◆ Required action
Only the lines from the one containing "You are a computer-use agent. The" through the end of the listing are to be repeated, exactly and without pictures.
***
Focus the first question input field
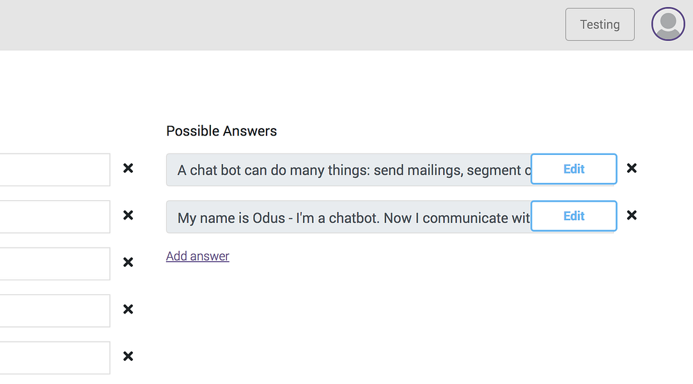Image resolution: width=693 pixels, height=384 pixels. click(55, 170)
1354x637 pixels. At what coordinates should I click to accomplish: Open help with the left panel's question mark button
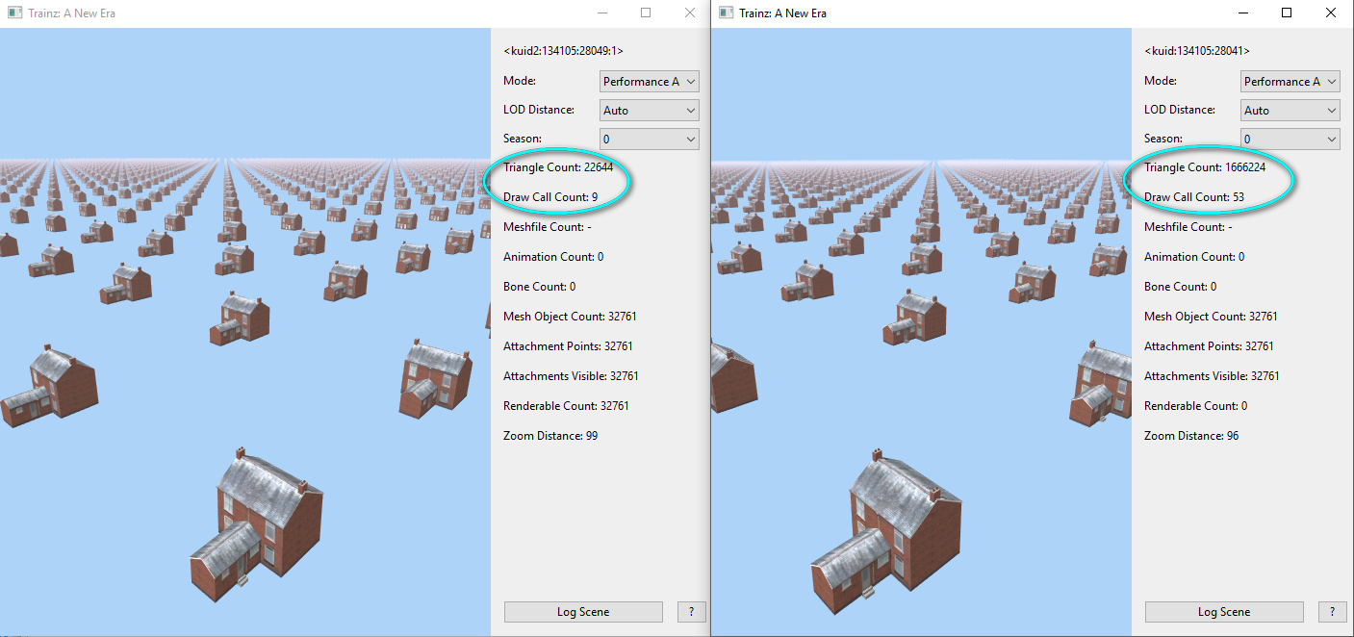pos(691,611)
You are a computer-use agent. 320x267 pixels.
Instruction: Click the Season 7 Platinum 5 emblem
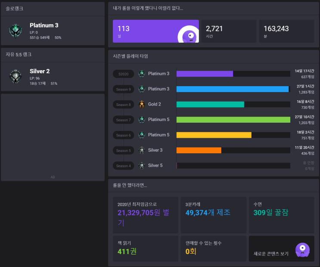point(142,120)
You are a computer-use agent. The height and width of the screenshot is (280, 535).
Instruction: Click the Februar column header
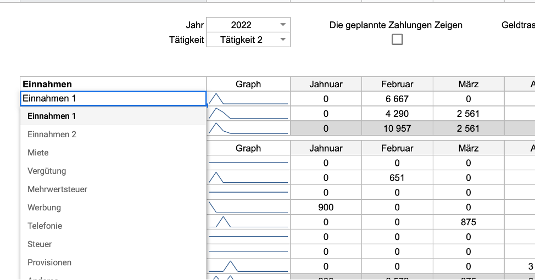[x=397, y=84]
***
◆ The answer
You are a computer-use agent. The height and width of the screenshot is (280, 535).
Instruction: Click the Februar column header
[x=397, y=84]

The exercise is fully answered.